** Begin Dataset records **

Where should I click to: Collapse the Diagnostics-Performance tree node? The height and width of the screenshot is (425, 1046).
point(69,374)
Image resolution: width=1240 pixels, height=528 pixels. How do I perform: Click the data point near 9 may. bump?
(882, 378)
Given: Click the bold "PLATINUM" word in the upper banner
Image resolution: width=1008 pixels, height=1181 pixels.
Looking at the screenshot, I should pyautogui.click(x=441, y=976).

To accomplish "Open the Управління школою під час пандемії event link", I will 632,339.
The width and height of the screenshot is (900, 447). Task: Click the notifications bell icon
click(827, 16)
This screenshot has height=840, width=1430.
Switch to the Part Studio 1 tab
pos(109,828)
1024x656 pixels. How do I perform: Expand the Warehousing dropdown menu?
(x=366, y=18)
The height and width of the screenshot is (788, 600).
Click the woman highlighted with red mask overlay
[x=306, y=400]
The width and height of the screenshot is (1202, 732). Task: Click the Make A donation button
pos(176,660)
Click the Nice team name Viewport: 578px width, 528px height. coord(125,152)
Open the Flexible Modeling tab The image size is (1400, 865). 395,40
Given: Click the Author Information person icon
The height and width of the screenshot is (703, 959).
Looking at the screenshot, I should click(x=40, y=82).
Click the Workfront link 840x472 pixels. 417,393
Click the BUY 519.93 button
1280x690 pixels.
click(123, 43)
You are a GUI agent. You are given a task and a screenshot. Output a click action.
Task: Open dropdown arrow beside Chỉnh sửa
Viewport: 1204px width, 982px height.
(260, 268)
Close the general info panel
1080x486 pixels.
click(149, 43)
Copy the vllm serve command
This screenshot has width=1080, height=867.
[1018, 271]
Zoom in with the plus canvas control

** End Dataset records **

> [What the task asks]
Please render the data from the line holding "Copy the vllm serve command" through the final line, both ends included, as a Markdown table with columns Row and Line, numbering each row and leaving out any blank lines.

> [Exercise response]
| Row | Line |
|---|---|
| 1 | Copy the vllm serve command |
| 2 | This screenshot has width=1080, height=867. |
| 3 | [1018, 271] |
| 4 | Zoom in with the plus canvas control |